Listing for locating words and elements

####################

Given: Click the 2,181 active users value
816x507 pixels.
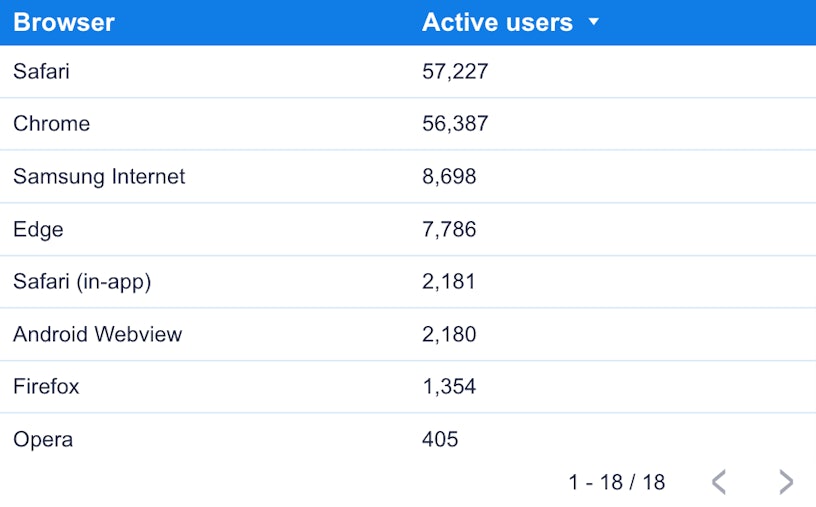Looking at the screenshot, I should (449, 282).
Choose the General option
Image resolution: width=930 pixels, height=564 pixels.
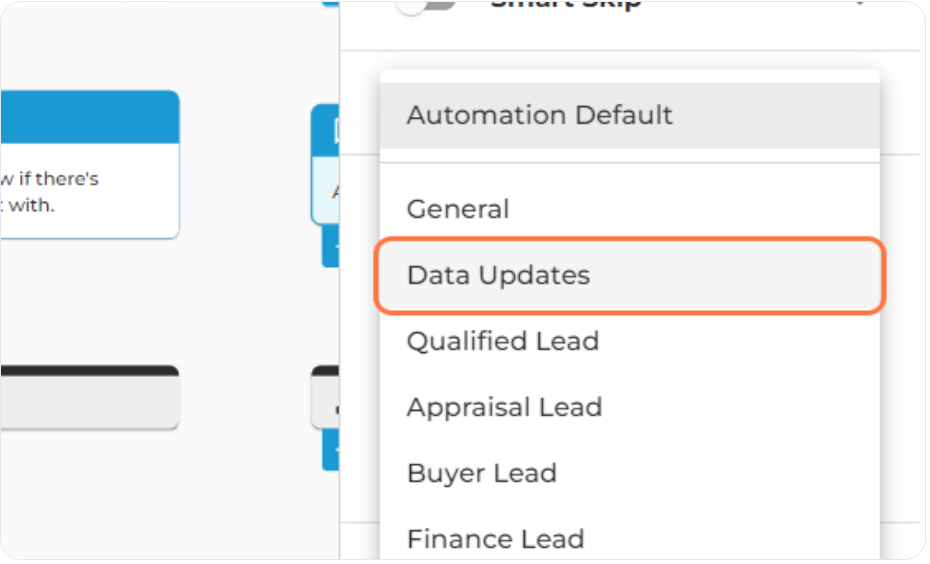(629, 209)
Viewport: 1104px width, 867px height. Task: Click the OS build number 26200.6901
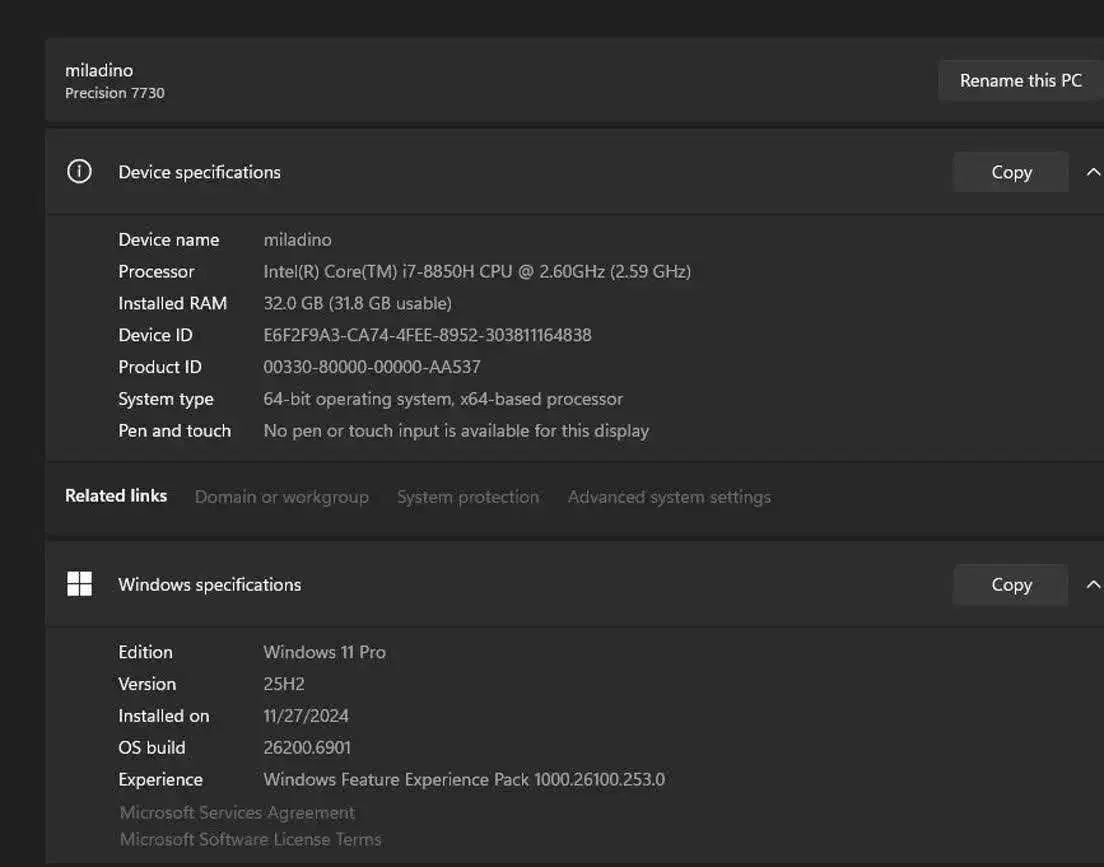click(x=306, y=748)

####################

◆ Aim: Recast the listing above as a Markdown table with the columns No. and Line, one row per line and no rows for blank lines, and leave the pictures out.

◆ Task answer:
| No. | Line |
|---|---|
| 1 | Given: Click the 2,181 active users value |
| 2 | 816x507 pixels. |
| 3 | Looking at the screenshot, I should (449, 282). |
| 4 | Choose the General option |
| 5 | Image resolution: width=930 pixels, height=564 pixels. |
| 6 | (629, 209) |
| 7 | Viewport: 1104px width, 867px height. Task: Click the OS build number 26200.6901 |
| 8 | click(x=306, y=748) |